Beta-alanine is a non-essential amino acid that increases muscle mass, strength, and endurance while reducing muscle fatigue and soreness. It works by increasing carnosine production, which buffers hydrogen molecules released during exercise. Beta-alanine can be found in food and supplements and is generally safe to use.
Beta-alanine is an amino acid that occurs naturally in the human body. Beta-alanine can be manufactured by the body in the liver and is therefore classified as a non-essential amino acid. Unlike normal alanine, beta-alanine is not used in protein synthesis, and is also known as a beta amino acid.
The benefits of beta-alanine include increased muscle mass and strength, increased aerobic endurance, and decreased muscle fatigue. This amino acid is generally used by bodybuilders and athletes when doing weight training, as it can increase the athlete’s muscular strength and stamina. The benefits of this supplement can usually be noticed within the first two weeks of supplementation.

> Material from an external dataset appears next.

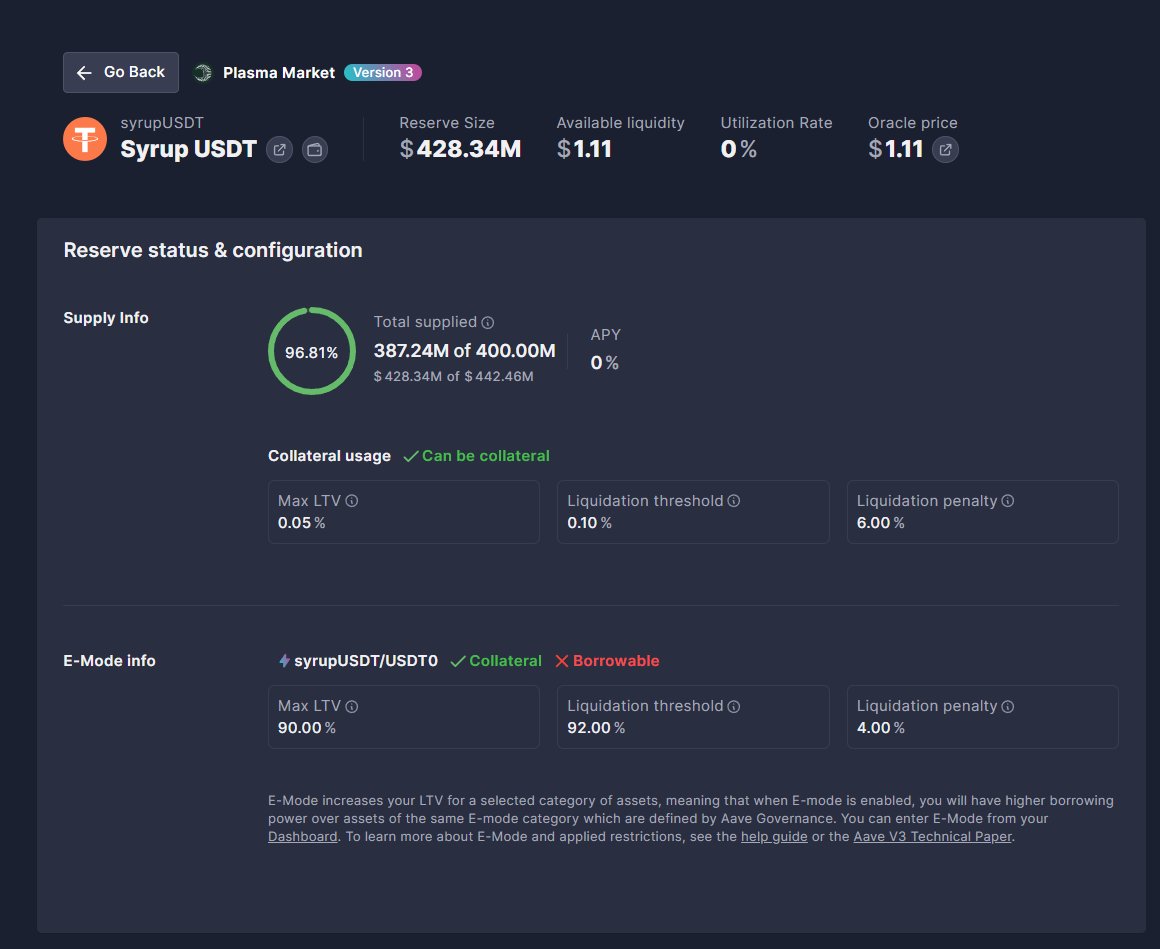Viewport: 1160px width, 949px height.
Task: Click info icon next to Supply Max LTV
Action: point(352,501)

Beta-alanine works by increasing the production of carnosine, a peptide that can be found in muscle fibers. Carnosine buffers the hydrogen molecules that are released during exercise and thus normalizes the pH level of the muscles. Beta-alanine may therefore be directly responsible for the endurance and recovery process of the body’s muscles.

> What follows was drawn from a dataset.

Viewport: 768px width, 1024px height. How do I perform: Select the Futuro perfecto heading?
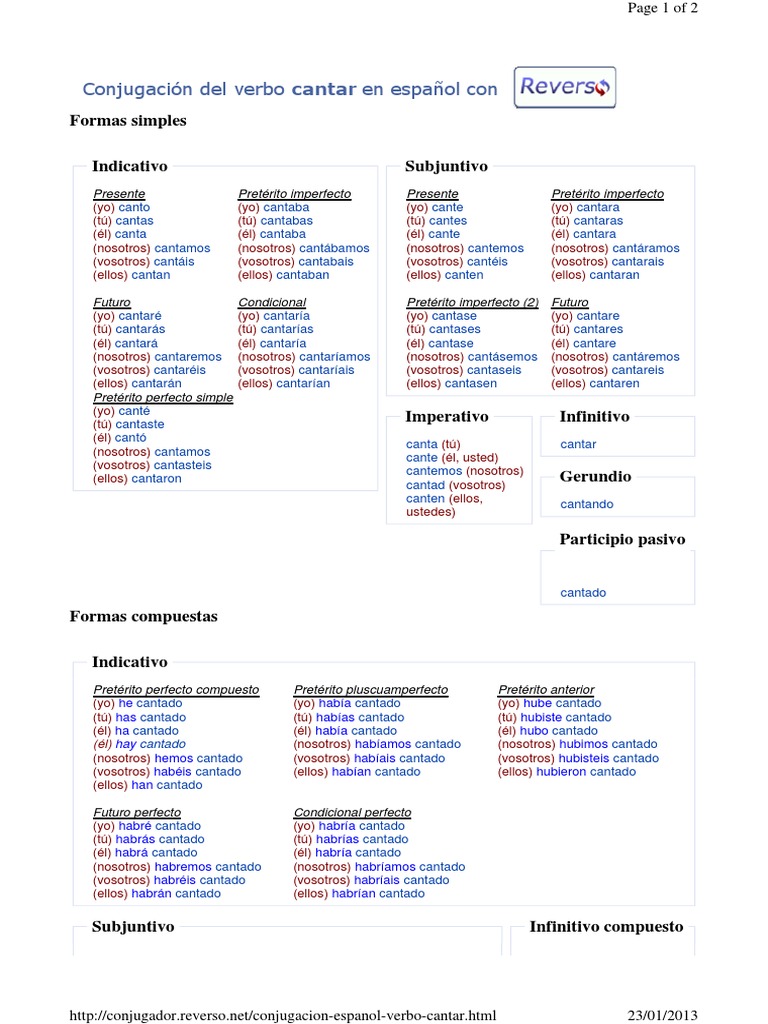click(x=137, y=812)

Many bodybuilders make use of this amino acid to decrease their rest periods between sets of exercises. This increases the intensity of the workout and can lead to further muscle gains. It will also reduce the amount of lactic acid that builds up in the muscles, helping to reduce muscle soreness that many athletes experience after intense training.
Beta-alanine can be found in various foods such as beef, chicken, and fish. It can also be found in health supplements, such as meal replacement powders or protein supplements. Whey protein is another good source of this amino acid, and is commonly used by athletes as a dietary supplement. This amino acid can also be taken separately in the form of capsules.

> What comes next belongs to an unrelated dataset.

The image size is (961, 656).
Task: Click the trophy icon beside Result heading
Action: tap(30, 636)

The recommended dose for beta-alanine is approximately 0.15 ounces (approximately 4 grams) per day, and this can be increased depending on the individual’s needs. Athletes may also choose to start with a loading phase, where a higher dose is taken for the first week. It is also recommended that people take this supplement with carbohydrates to optimize its absorption into muscle cells.
Beta-alanine is generally considered safe. Recent studies have shown that taking this amino acid for a period of 12 weeks produced no negative side effects. However, more research may be needed to better understand the influence of this amino acid in the body.